Thursday, March 13, 2025

Dear, Papa

Dear, Papa ...

Ijinkan Dek Ami menulis lagi tentang Papa. Katanya, ingatan manusia itu terbatas. Mungkin apa yang dek Ami ingat sekarang, esok hari bisa terlupa. Ya, semoga jangan, tapi Dek Ami nggak mau melupakan tentang Papa. 

Pa, tahukah Papa, jauh sebelum Papa masuk rumah sakit kemarin itu, Dek Ami sering nangis dalam kesendirian karena mendengar kabar Papa sakit.
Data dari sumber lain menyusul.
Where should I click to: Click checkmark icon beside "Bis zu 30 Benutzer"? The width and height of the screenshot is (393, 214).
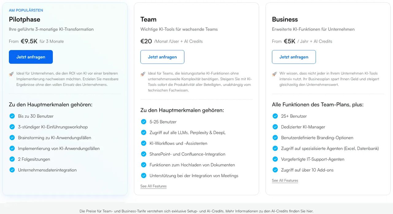tap(12, 116)

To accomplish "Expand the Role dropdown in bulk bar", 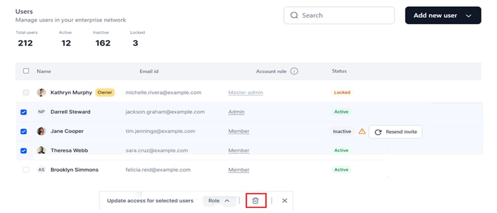I will 219,201.
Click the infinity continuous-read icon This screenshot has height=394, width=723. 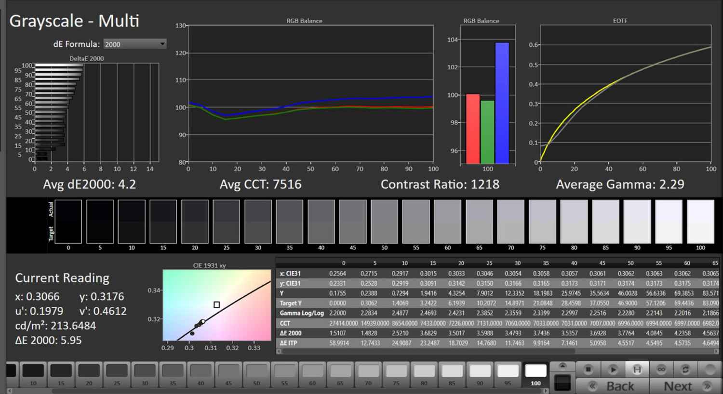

Ibu bilang,  kondisi Papa semakin lemah, mulai sulit bicara, diajak ngobrol kadang seperti orang linglung. Pedih sekali mendengar itu, Pa. Bahkan dulu, sebelum Papa pensiun tapi kita terpisah jarak, saat denger Papa sakit lututnya, hingga sholat pun harus sambil duduk, hatiku rasanya sedih Pa. Membayangkan Papa sakit, tanpa Dek Ami bisa berbuat apapun selain berdoa, dan menelepon untuk menunjukkan perhatian pada Papa.

Pa, kemarin begitu sampai rumah sakit, Dek Ami langsung nangis menyaksikan Papa terbaring di brankar. Tapi begitu Papa bangun, Dek Ami hapus air mata, pura-pura tenang, pura-pura senyum biar papa nggak kepikiran dan bertanya-tanya kenapa anaknya menangis. Dek Ami ingin Papa kuat, Papa semangat untuk sehat lagi.
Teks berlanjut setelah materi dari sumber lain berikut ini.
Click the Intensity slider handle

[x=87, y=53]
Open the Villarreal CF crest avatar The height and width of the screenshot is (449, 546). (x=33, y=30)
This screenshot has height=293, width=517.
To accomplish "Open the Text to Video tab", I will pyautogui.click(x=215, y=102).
Papa, Dek Ami lega Papa masih bisa merespon dengan baik saat dokter jaga datang dan menanyakan kondisi papa. Disuruh angkat kaki, Papa bisa, angkat tangan juga bisa. Lalu setelah dokter pergi Dek Ami tanya apa Papa mau makan, kata Papa mau. Papa terlihat lahap memakan roti pisang coklat dengan tangan sendiri meski sambil bergetar. Sesekali rotinya jatuh, Dek Ami letakkan lagi di tangan Papa. Setelah itu, Papa juga makan kue dadar coklat pisang sampai tandas. Papa masih seperti dulu ya, suka makan jajan.

Foto keluarga terakhir kita di lebaran tahun lalu


Papa masih bisa senyum ketika Alfa dan Thifa datang menyapa. Masih bisa video call sama Adek Dila juga. Waktu Mbak Lia cerita tentang dia pernah di rumah sakit pasca melahirkan cukup lama dan belum boleh pulang, Papa bahkan bisa nyeletuk, "Biar bayarnya banyak." Takjub, Pa. Dek Ami pikir, Papa pasti akan sembuh.

Waktu itu Papa sempet bilang "mulih", pulangh maksudnya, lalu mau turun tempat tidur karena ingin buang air kecil. Kami bilang, Papa di sini dulu, ya, biar sembuh dulu. Akhirnya Papa bilang iya.

Waktu masuk kamar, pun, kita masih ngobrol kan, Pa. Dek Ami tanya apa Papa mau nonton TV,  karena di rumah biasanya Papa nonton TV kalau sedang santai. Lalu Dek Ami hidupkan TV nya, ada film kartun, tapi Papa bilang ganti. Akhirnya Dek Ami cari channel sinetron. Tapi nggak lama kok, habis itu TV dek Ami matikan dan ganti dengan suara murrotal.

Saat dipasang kateter dan Papa kesakitan, habis itu Dek Ami dan Mbak Lia cerita kalau kami dipasang kateter juga waktu melahirkan. Papa masih bisa tanya apakah sakit waktu dilepas. Artinya Papa masih nyambung diajak bicara, kan, Pa.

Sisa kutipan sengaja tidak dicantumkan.